**Actions to take**
**A)** Summarize the autoimmune disease passage in two sentences.
**B)** Please write out the autoimmune disease passage from "Autoimmune diseases can" to "than providing cures.", word for word.

**Reading text**

Autoimmune diseases can be organ-specific, systemic, or a combination of both. Individual autoimmune diseases are routinely clinically differentiated and classified according to the specificity and/or breadth of organ systems attacked. Much progress has been made over the last 50 years in elucidating the molecular and genetic underpinnings of specific checkpoint defects involved in many autoimmune diseases, often leading to the clinical use of small molecules and biologics to control autoimmune responses and to limit the deleterious outcomes for those who suffer from autoimmune diseases. Nevertheless, at this time it is impossible to say that we completely understand the etiology of any autoimmune disease, and in most instances, clinical interventions focus on alleviating symptoms, rather than providing cures.

**Information**
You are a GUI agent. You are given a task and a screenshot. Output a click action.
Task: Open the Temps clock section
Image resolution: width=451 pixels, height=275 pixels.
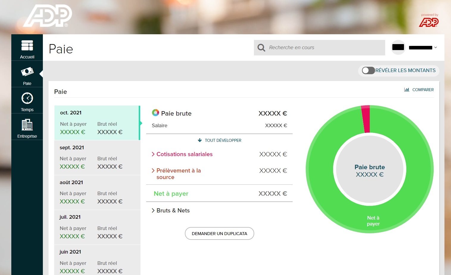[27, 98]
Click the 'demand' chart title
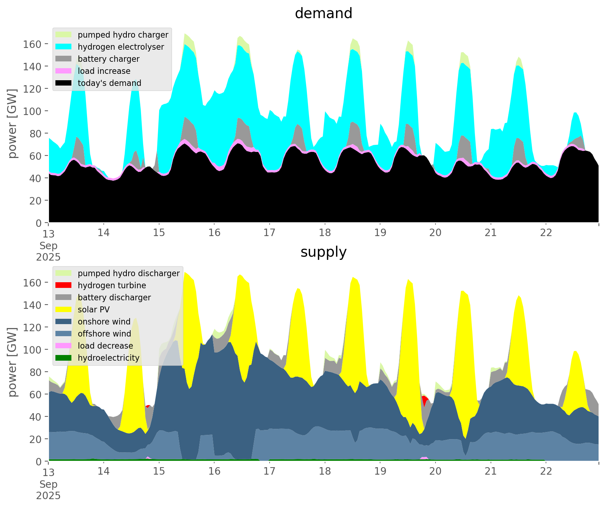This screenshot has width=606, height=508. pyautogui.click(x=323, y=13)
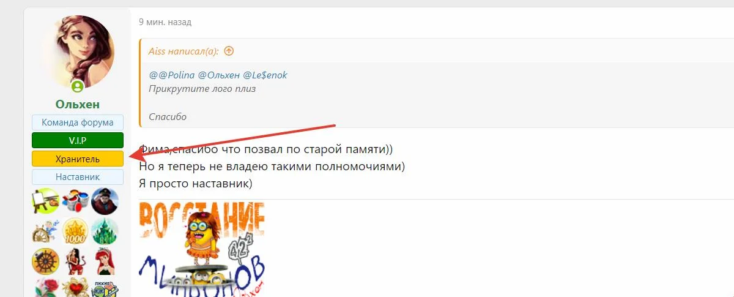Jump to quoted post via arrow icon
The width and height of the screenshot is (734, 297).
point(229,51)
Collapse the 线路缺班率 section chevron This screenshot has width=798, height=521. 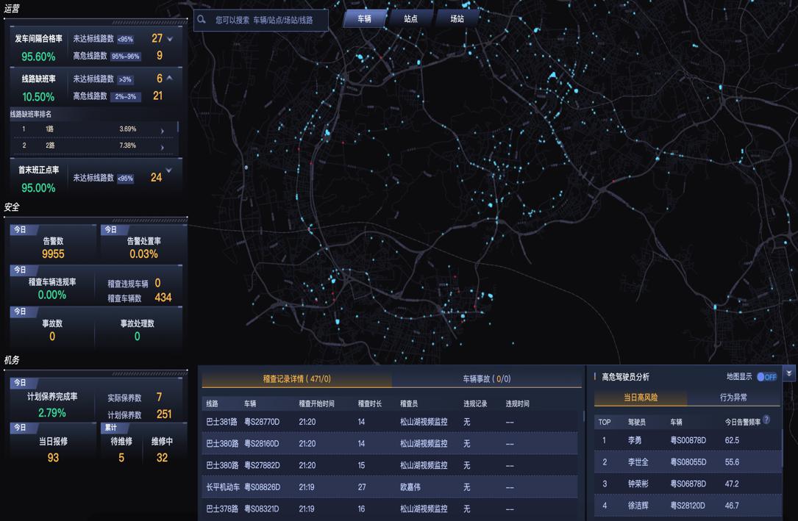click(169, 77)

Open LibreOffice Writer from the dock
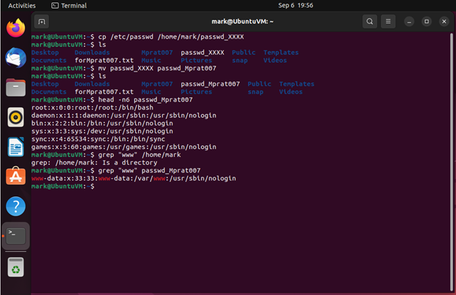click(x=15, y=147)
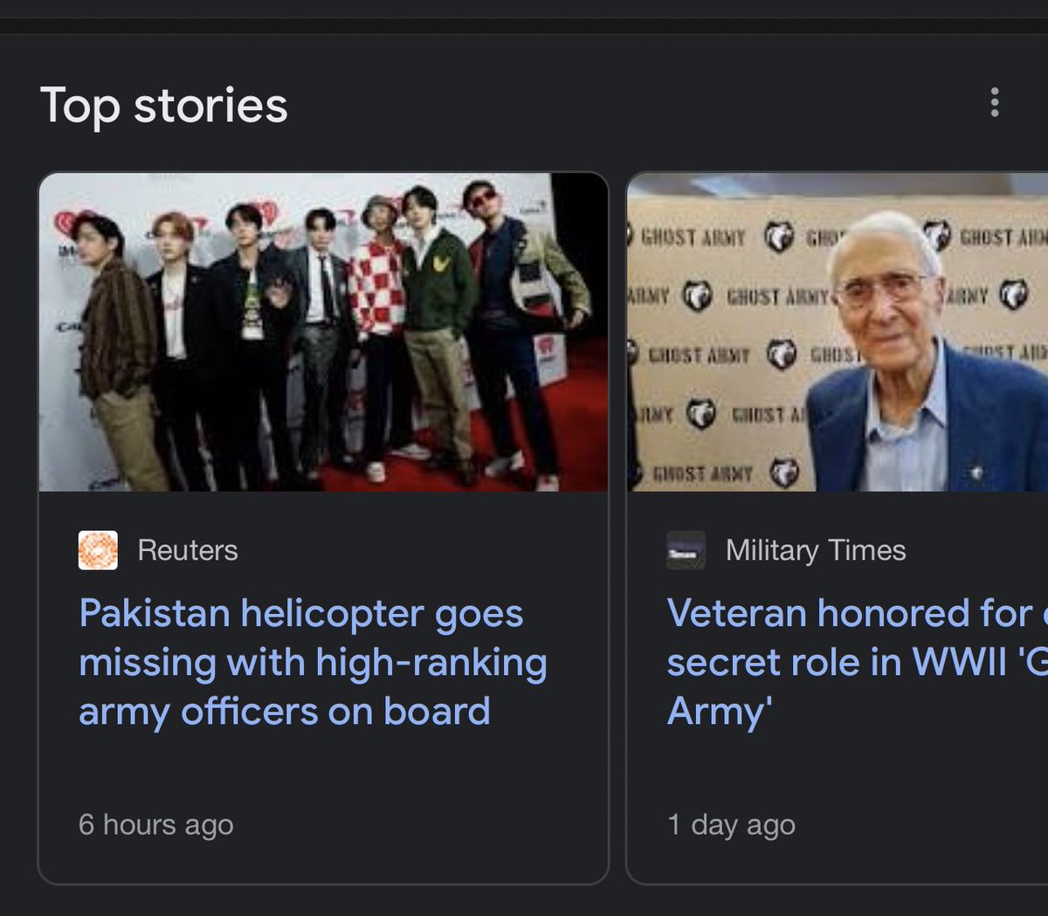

**List of answers**
**A)** Autoimmune diseases may be organ-specific, systemic, or both, and are clinically classified by the specificity or breadth of the organ systems they attack. Fifty years of progress on their molecular and genetic underpinnings has led to small molecules and biologics that control autoimmune responses, yet no autoimmune disease's etiology is fully understood, and most interventions relieve symptoms rather than cure.

**B)**
Autoimmune diseases can be organ-specific, systemic, or a combination of both. Individual autoimmune diseases are routinely clinically differentiated and classified according to the specificity and/or breadth of organ systems attacked. Much progress has been made over the last 50 years in elucidating the molecular and genetic underpinnings of specific checkpoint defects involved in many autoimmune diseases, often leading to the clinical use of small molecules and biologics to control autoimmune responses and to limit the deleterious outcomes for those who suffer from autoimmune diseases. Nevertheless, at this time it is impossible to say that we completely understand the etiology of any autoimmune disease, and in most instances, clinical interventions focus on alleviating symptoms, rather than providing cures.